EXTRACTED TEXT START
Over the years, it wasn’t only the physical safety that was in jeopardy. When my kindergartener’s genitals were probed by another little boy, he told him to stop, but the response was further aggression and invitations for my son to do the same back. When I reached out to the school to inform them that this same son was being kissed on the playground by another little boy, the result was bullying, including daily verbal and physical assaults. Finally, when my son reached the point of crying himself to sleep every night, we saw that it was imperative that we pull him from school for a while to rebalance and ground him in the loving environment we were providing for him at home.
This would be the third time we would pull a child from school to help them rebalance and recenter in order to help them face the afflictions of the public-school environment. One of his brothers, in first grade, had been exposed to egregiously sexually explicit content and had been subject to daily sexual invitations from the little girl who sat next to him at lunch–who elaborately informed him of her experiences of having intercourse with her 14-year-old boyfriend, who was her brother.
The effects of all of this on our son was devastating. His precious innocence was ripped from him and the mental, emotional and sexual anguish was tremendous. And, of course, as it is with children, the innocence of his brothers was vanquished as well as this whole new world was opened to our family.
This is only a sampling of the afflictions our children experienced in the public-school environment, with the society that is growing up around them. Every day was a labor to nourish and recenter our sons when they would come home from school. When it became too challenging for our children to rebalance, we would pull them from public school, reground them in homeschool, then send them back in–to develop resilience.
At the same time The Academy concept began to unfold, we received information from our pediatrician that some blood work had come back indicating that one of our sons might have liver cancer–the same condition that had taken the life of my husband’s brother when they were small children.
EXTRACTED TEXT END
ACTIVITIES >>
(a) Reproduce the passage about pulling the sons from public school between "This is only" and "were small children.", inclusive.
(b) Continue the account of the family's sons and their schooling from the point where it ends.
RECORDED DATA START
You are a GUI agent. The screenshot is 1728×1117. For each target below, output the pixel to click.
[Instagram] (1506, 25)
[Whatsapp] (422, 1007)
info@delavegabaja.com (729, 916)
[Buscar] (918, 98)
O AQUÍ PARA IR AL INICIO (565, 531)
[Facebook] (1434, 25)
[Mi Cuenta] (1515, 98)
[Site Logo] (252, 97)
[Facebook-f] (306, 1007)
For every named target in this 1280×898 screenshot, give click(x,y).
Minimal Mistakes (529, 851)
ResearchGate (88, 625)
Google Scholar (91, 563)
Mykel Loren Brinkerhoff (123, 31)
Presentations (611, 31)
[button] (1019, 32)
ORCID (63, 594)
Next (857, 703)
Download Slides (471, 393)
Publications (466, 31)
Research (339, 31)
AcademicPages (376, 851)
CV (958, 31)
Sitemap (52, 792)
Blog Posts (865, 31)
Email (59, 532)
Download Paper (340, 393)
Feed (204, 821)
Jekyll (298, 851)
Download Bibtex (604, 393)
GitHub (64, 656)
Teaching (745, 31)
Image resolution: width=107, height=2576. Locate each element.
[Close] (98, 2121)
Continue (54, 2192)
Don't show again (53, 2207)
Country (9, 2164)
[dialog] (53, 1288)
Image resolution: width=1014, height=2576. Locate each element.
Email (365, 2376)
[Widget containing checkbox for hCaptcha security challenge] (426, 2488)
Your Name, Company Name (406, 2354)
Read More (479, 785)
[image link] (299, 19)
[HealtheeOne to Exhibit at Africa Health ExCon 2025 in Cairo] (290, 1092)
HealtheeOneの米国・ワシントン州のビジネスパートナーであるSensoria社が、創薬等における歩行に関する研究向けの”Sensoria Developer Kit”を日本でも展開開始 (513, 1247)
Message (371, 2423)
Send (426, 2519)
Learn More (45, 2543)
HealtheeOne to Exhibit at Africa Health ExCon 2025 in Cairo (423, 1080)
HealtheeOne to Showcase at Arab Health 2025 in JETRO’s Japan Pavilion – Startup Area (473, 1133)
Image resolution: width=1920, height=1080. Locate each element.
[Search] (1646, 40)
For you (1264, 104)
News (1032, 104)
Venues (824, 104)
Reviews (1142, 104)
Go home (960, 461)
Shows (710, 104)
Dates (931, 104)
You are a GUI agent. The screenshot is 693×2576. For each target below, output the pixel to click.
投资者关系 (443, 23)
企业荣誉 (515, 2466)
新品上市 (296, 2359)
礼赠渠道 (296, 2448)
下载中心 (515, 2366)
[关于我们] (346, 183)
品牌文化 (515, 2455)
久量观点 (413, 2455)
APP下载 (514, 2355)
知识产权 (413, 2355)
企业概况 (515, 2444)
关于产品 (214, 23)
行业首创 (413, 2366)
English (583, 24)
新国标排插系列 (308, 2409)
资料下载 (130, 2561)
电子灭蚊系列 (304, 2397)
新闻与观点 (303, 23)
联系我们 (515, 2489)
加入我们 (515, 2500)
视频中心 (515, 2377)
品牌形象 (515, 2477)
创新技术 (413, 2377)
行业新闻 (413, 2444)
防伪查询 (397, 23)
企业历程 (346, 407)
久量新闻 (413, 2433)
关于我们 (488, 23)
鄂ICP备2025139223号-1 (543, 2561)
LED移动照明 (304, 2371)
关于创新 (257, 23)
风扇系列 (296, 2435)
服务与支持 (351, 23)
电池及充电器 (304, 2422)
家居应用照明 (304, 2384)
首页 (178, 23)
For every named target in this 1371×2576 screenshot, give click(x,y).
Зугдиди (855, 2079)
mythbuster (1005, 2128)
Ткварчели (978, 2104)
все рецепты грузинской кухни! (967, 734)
RECORDED DATA END
ANSWERS TO THE PROBLEMS >>
(a)
This is only a sampling of the afflictions our children experienced in the public-school environment, with the society that is growing up around them. Every day was a labor to nourish and recenter our sons when they would come home from school. When it became too challenging for our children to rebalance, we would pull them from public school, reground them in homeschool, then send them back in–to develop resilience.
At the same time The Academy concept began to unfold, we received information from our pediatrician that some blood work had come back indicating that one of our sons might have liver cancer–the same condition that had taken the life of my husband’s brother when they were small children.

(b)
I was devastated. Not only at the potential path our family was about to take, but that if my child’s life would be ending within the next year, this is the daily life I’d subjected him to?! Known daily affliction to pursue resilience?! He came home from school every day depleted, angry, and dreading to have to go back tomorrow. But I hadn’t listened! In this world that is so full, so abundant, so beautiful; in a family that is so full of love and joy and harmony; in a time when all the beauties of life are available to be enjoyed on every level, and in every way, and totally accessible to us through minimal effort–and this is the life I’d chosen for him?!
Gratefully, through further testing, we discerned that he doesn’t have cancer, but the principle is paramount in my mind–my children are here to experience the magnificence of life, and to grow to find their fullest, most abundant self. I believe The Academy can do that better than any other organization, institution or method for my children.
Additionally, The Academy aims to address the problem at large. It is designed to empower parents–both those who are enrolled at The Academy, and all others in the community, to know how to raise children who are mentally, emotionally and socially well-adjusted. If the parents of a community are empowered to overcome the depraved society that is growing around us, then these precious children can flourish. And that opportunity for flourishing is what The Academy aims to provide for children, for parents, and for the community at large; here in the outskirts of Atlanta, and eventually throughout the United States.